The basic facts for this hypothetical patient were: “A 40-year old man consults you for low back pain with no additional spinal or musculoskeletal problems and with no other health problems. His X-rays are normal for his age. There are no ‘red flags’.”
The patient’s possible response to initial treatment was provided (the scenarios), ranging from total and quick improvement to deterioration. The six clinical management alternatives in relation to the continued clinical strategy, from which the respondents could choose, included choices such as brief continued care, maintenance care, the seeking of additional assistance, and complete discharge from care. To answer the questions in this questionnaire the respondents needed to take more factors into account than with the neck pain questionnaire. We selected three scenarios (1, 4, 8 and 9) for this study.
Scenario 1 describes the attack of LBP as being of 2 days duration with no previous history of LBP with complete remission after 2 visits. The patient is uncomplicated and is able to self-manage. This case indicates a person without a background of persistent or recurrent LBP, with a quick recovery and a psychological profile that indicates a good prognosis. The ‘indicated’ choice was to discharge the patient as no further treatment or referral is required, i.e.; a “non-indication” of continued care. Students who chose to keep on treating this patient by selecting the options of ‘maintenance care’ or ‘try something else’ were thus designated as delivering ‘non-indicated’ treatment and would be best described as over-servicing.

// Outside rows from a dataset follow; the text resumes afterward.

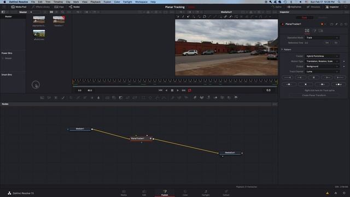This screenshot has height=197, width=350.
Task: Click the stop playback button
Action: click(x=172, y=90)
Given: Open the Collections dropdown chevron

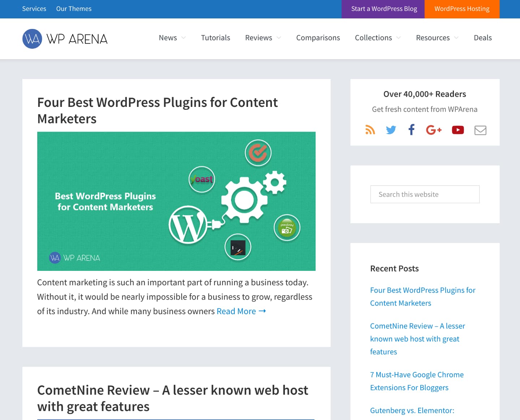Looking at the screenshot, I should tap(399, 38).
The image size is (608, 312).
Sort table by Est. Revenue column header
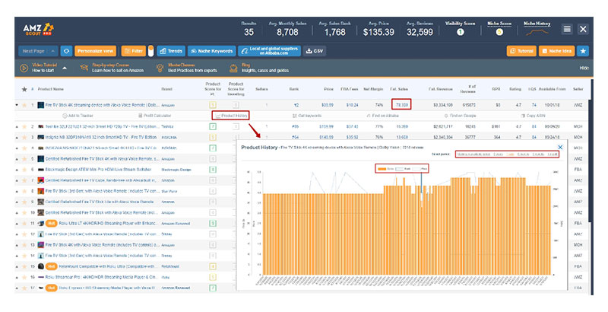tap(441, 89)
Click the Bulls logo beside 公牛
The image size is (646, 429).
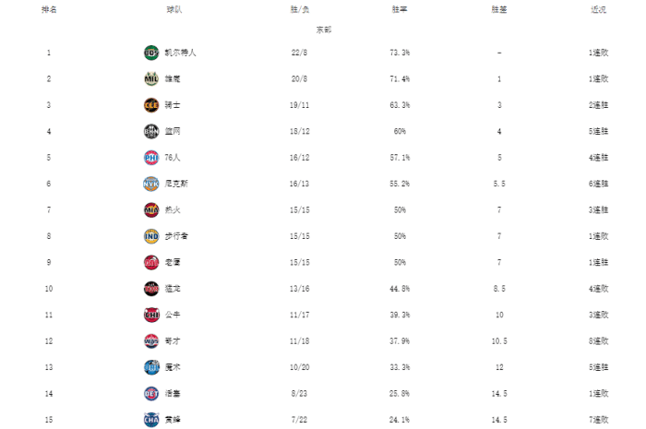[x=151, y=315]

Scenario 4 describes a patient who improves with treatment with a history of a few uncomplicated episodes of acute LBP that completely resolves. The correct choice in this case is to elect some form of ‘maintenance care’., i.e. continued treatment is “indicated”.
The patient in Scenario 8 is not really exhibiting a positive response to the treatment and is getting worse. A 12-month history of intermittent LBP and 6 consultations in 1 month with a worsening profile is not a normal pattern. Despite the fact that there are no (obvious) ‘red flags’ a referral for a second opinion because some type of underlying explanatory condition could have been missed, is the correct choice. Students who chose to keep on treating this patient by selecting the options of ‘maintenance care’ or ‘try something else’ were designated as delivering ‘contraindicated’ treatment.
In Scenario 9 the patient is not improved at all and there is no obvious (biomechanical) explanation for the intermittent pattern. There are no ‘red flags’ but there is a need to consider if there might not be an underlying depression or some other disease. A second opinion is required. Any continued treatment would be ‘non-indicated’ and would also be described as over-servicing.